After the strongest 3rd quarter earnings for the company ever, Apple became the first U.S., publicly-traded company to be worth over $1 trillion. Yet Apple's trillion-dollar valuation is not solely a result of its role as an "innovator," to borrow a phrase from the meaningless biz-speak of Silicon Valley's elite. Tax avoidance schemes and corporate tax cuts helped too.
Earlier this year, Apple benefitted from a huge tax cut from Congress, allowing the company to pay 10.5 percent of taxes on foreign earnings versus 35 percent. Instead of paying an approximate $88 billion in taxes on the $252 billion held abroad, it paid $38 billion. Since then, Apple has been using its profits from the tax cut to buy back shares of its own stocks, a process that props up share prices and generally benefits company brass while doing nothing for workers.
"Buybacks are the corporate equivalent of steroids," Robert Reich, former secretary of labor, wrote last month. "They may make shareholders feel better than otherwise, but nothing really changes."
"Money spent on buybacks isn’t reinvested in new equipment, research, or factories. Buybacks don’t add jobs or raise wages. They don’t increase productivity. They don’t grow the American economy... Yet CEOs love buybacks because most CEO pay is now in shares of stock and stock options rather than cash. So when share prices go up, executives reap a bonanza," Reich continued.
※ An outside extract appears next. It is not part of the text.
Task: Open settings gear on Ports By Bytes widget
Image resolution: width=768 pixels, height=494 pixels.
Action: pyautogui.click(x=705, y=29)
According to a financial report released Wednesday, Apple spent $20.2 billion on buying back stocks — rather than increase wages for its employees. Notably, Apple employees generate more revenue per employee than every other company; Business Insider reported that Apple reaps $1.8 million in revenue per employee.
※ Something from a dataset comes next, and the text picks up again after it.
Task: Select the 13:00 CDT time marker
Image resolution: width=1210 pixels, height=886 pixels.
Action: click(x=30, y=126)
Apple also owes its outrageous valuation to its expert tax avoidance schemes. The company squirrels away much of its money in the English island of Jersey, which has notoriously lax taxation rules. "Apple has accumulated more than $128 billion in profits offshore, and probably much more, that is untaxed by the United States and hardly touched by any other country," the New York Times reported last year. "Nearly all of that was made over the past decade."
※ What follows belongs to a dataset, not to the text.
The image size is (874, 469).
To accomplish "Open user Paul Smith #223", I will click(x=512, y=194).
The Times also noted that the Organization for Economic Cooperation and Development stated that corporate tax strategies cost governments worldwide around "$240 billion a year in lost revenue."
That number isn't far off from how much it would cost to give healthcare to everyone in the world who doesn't have it. Indeed, The Lancet, a medical journal, estimated that would cost $271 billion.
While most bets for a trillion-dollar valuation went to Amazon, which is currently is priced around $877 billion, or Google, Apple surpassed expectations and estimates when it hit briefly hit a $207.05 midday share price Thursday, which pushed the company over the threshold.
While it's not the first company to achieve that goal — PetroChina met the mark in 2007 before slumping 11 percent — the achievement is still noteworthy considering iPhone sales, the company's flagship gadget, tend to be slower in months preceding the yearly keynote in the fall where the company announces new products. This quarter, the average iPhone selling price was $724, which according to The Verge, was higher than analyst estimates of $693.
In an interview with CNBC, GBH Insights analyst Dan Ives said that it was Apple's growing services (such as Apple Music, the App Store and AppleCare) that helped maintain growth.
"I think it just speaks to just how powerful the Apple ecosystem has become over the last few decades," Ives told CNBC. "This is not the end, that they hit $1 trillion. I view this as just kind of speaking to a new a stage of growth and profitability."
"It just speaks to the vision that [co-founder Steve Jobs] and now [CEO Tim Cook] have had in making sure Apple isn't just a hardware company," Ives said.
Founded in 1976, Apple was on the edge of bankruptcy in 1997 and its stock traded for less than $1 until it brought back its co-founder Steve Jobs. BusinessWeek wrote a cover story about the believed failure of the company that year — which it just mocked Thursday on Twitter after news of the valuation broke.
To put it in perspective, Apple is now worth nearly as much as Bank of America, JP Morgan Chase, Citigroup and Wells Fargo combined. And if Apple were a country, it would be the 17th wealthiest, after Indonesia. That's a lot of money that they could be paying employees or taxes on.